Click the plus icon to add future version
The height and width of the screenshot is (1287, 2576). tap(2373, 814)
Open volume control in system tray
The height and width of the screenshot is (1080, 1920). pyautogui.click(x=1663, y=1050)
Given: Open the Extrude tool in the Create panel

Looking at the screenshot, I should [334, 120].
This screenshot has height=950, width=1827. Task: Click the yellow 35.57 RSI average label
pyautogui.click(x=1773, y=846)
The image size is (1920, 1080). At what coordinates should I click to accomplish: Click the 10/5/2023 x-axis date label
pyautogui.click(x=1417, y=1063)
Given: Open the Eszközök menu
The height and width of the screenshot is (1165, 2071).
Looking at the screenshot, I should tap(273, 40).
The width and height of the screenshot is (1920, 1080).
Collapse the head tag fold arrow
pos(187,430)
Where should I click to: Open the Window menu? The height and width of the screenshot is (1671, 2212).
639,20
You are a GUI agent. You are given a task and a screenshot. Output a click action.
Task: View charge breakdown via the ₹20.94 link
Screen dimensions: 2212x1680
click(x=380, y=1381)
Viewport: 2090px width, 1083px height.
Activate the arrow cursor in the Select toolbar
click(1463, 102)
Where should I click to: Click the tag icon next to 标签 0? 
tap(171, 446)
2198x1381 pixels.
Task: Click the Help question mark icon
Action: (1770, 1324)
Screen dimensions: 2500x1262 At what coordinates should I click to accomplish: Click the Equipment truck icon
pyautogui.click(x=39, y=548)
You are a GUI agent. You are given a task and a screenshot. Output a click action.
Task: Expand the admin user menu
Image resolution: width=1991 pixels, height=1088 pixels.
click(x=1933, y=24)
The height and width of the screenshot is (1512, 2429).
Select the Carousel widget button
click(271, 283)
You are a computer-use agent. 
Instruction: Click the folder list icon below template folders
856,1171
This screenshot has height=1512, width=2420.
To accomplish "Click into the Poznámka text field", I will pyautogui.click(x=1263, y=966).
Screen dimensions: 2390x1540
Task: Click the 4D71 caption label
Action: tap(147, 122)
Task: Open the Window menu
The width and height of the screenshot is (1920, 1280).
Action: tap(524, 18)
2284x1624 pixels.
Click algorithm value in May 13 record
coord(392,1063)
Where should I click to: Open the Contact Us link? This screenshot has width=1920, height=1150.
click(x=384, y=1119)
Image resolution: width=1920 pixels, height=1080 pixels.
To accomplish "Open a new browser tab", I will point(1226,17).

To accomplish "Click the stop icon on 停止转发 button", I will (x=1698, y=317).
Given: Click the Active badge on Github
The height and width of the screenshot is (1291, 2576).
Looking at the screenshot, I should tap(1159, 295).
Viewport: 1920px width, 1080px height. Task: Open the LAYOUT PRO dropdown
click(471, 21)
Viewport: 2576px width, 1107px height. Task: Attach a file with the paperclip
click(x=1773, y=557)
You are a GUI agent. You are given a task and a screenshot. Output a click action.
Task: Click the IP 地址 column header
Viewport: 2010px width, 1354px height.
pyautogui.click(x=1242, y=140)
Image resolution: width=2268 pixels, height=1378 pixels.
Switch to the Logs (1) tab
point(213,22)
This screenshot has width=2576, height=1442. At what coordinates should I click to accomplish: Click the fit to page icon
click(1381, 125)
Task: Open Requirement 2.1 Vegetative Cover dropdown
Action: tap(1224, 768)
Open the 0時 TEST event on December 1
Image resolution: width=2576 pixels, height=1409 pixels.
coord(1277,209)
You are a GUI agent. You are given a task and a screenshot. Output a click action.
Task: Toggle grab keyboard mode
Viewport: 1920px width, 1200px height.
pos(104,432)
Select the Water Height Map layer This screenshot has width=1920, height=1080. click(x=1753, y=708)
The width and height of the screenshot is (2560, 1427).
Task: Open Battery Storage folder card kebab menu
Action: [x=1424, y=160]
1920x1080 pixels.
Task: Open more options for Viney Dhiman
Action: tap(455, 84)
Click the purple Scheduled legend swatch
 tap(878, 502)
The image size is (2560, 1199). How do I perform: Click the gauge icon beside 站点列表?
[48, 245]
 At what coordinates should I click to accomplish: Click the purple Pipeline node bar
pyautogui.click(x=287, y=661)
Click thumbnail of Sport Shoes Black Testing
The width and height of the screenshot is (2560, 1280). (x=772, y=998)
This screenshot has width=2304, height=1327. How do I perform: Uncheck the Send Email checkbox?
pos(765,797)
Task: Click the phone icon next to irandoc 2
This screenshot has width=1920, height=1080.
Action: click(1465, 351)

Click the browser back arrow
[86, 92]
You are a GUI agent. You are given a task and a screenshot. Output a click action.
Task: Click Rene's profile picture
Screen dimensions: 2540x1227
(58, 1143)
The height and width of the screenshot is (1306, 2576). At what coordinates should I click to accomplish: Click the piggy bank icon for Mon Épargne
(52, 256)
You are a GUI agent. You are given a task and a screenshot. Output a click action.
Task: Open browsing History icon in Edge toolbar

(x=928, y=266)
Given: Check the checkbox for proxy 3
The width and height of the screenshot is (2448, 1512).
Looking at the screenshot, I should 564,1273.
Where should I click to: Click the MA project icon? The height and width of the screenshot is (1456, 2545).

::::::

**Exercise details:** Would you please repeat the entire listing, line for line?

**Response below:**
Click the plus icon to add future version
The height and width of the screenshot is (1287, 2576). tap(2373, 814)
Open volume control in system tray
The height and width of the screenshot is (1080, 1920). pyautogui.click(x=1663, y=1050)
Given: Open the Extrude tool in the Create panel

Looking at the screenshot, I should [334, 120].
This screenshot has height=950, width=1827. Task: Click the yellow 35.57 RSI average label
pyautogui.click(x=1773, y=846)
The image size is (1920, 1080). At what coordinates should I click to accomplish: Click the 10/5/2023 x-axis date label
pyautogui.click(x=1417, y=1063)
Given: Open the Eszközök menu
The height and width of the screenshot is (1165, 2071).
Looking at the screenshot, I should tap(273, 40).
The width and height of the screenshot is (1920, 1080).
Collapse the head tag fold arrow
pos(187,430)
Where should I click to: Open the Window menu? The height and width of the screenshot is (1671, 2212).
639,20
You are a GUI agent. You are given a task and a screenshot. Output a click action.
Task: View charge breakdown via the ₹20.94 link
Screen dimensions: 2212x1680
click(x=380, y=1381)
Viewport: 2090px width, 1083px height.
Activate the arrow cursor in the Select toolbar
click(1463, 102)
Where should I click to: Click the tag icon next to 标签 0? 
tap(171, 446)
2198x1381 pixels.
Task: Click the Help question mark icon
Action: (1770, 1324)
Screen dimensions: 2500x1262 At what coordinates should I click to accomplish: Click the Equipment truck icon
pyautogui.click(x=39, y=548)
You are a GUI agent. You are given a task and a screenshot. Output a click action.
Task: Expand the admin user menu
Image resolution: width=1991 pixels, height=1088 pixels.
click(x=1933, y=24)
The height and width of the screenshot is (1512, 2429).
Select the Carousel widget button
click(271, 283)
You are a computer-use agent. 
Instruction: Click the folder list icon below template folders
856,1171
This screenshot has height=1512, width=2420.
To accomplish "Click into the Poznámka text field", I will pyautogui.click(x=1263, y=966).
Screen dimensions: 2390x1540
Task: Click the 4D71 caption label
Action: tap(147, 122)
Task: Open the Window menu
The width and height of the screenshot is (1920, 1280).
Action: tap(524, 18)
2284x1624 pixels.
Click algorithm value in May 13 record
coord(392,1063)
Where should I click to: Open the Contact Us link? This screenshot has width=1920, height=1150.
click(x=384, y=1119)
Image resolution: width=1920 pixels, height=1080 pixels.
To accomplish "Open a new browser tab", I will point(1226,17).

To accomplish "Click the stop icon on 停止转发 button", I will (x=1698, y=317).
Given: Click the Active badge on Github
The height and width of the screenshot is (1291, 2576).
Looking at the screenshot, I should tap(1159, 295).
Viewport: 1920px width, 1080px height. Task: Open the LAYOUT PRO dropdown
click(471, 21)
Viewport: 2576px width, 1107px height. Task: Attach a file with the paperclip
click(x=1773, y=557)
You are a GUI agent. You are given a task and a screenshot. Output a click action.
Task: Click the IP 地址 column header
Viewport: 2010px width, 1354px height.
pyautogui.click(x=1242, y=140)
Image resolution: width=2268 pixels, height=1378 pixels.
Switch to the Logs (1) tab
point(213,22)
This screenshot has width=2576, height=1442. At what coordinates should I click to accomplish: Click the fit to page icon
click(1381, 125)
Task: Open Requirement 2.1 Vegetative Cover dropdown
Action: tap(1224, 768)
Open the 0時 TEST event on December 1
Image resolution: width=2576 pixels, height=1409 pixels.
coord(1277,209)
You are a GUI agent. You are given a task and a screenshot. Output a click action.
Task: Toggle grab keyboard mode
Viewport: 1920px width, 1200px height.
pos(104,432)
Select the Water Height Map layer This screenshot has width=1920, height=1080. click(x=1753, y=708)
The width and height of the screenshot is (2560, 1427).
Task: Open Battery Storage folder card kebab menu
Action: [x=1424, y=160]
1920x1080 pixels.
Task: Open more options for Viney Dhiman
Action: tap(455, 84)
Click the purple Scheduled legend swatch
 tap(878, 502)
The image size is (2560, 1199). How do I perform: Click the gauge icon beside 站点列表?
[48, 245]
 At what coordinates should I click to accomplish: Click the purple Pipeline node bar
pyautogui.click(x=287, y=661)
Click thumbnail of Sport Shoes Black Testing
The width and height of the screenshot is (2560, 1280). (x=772, y=998)
This screenshot has width=2304, height=1327. How do I perform: Uncheck the Send Email checkbox?
pos(765,797)
Task: Click the phone icon next to irandoc 2
This screenshot has width=1920, height=1080.
Action: click(1465, 351)

Click the browser back arrow
[86, 92]
You are a GUI agent. You are given a task and a screenshot. Output a click action.
Task: Click Rene's profile picture
Screen dimensions: 2540x1227
(58, 1143)
The height and width of the screenshot is (1306, 2576). At what coordinates should I click to accomplish: Click the piggy bank icon for Mon Épargne
(52, 256)
You are a GUI agent. You are given a task and a screenshot. Output a click action.
Task: Open browsing History icon in Edge toolbar

(x=928, y=266)
Given: Check the checkbox for proxy 3
The width and height of the screenshot is (2448, 1512).
Looking at the screenshot, I should 564,1273.
Where should I click to: Click the MA project icon? The height and width of the screenshot is (1456, 2545).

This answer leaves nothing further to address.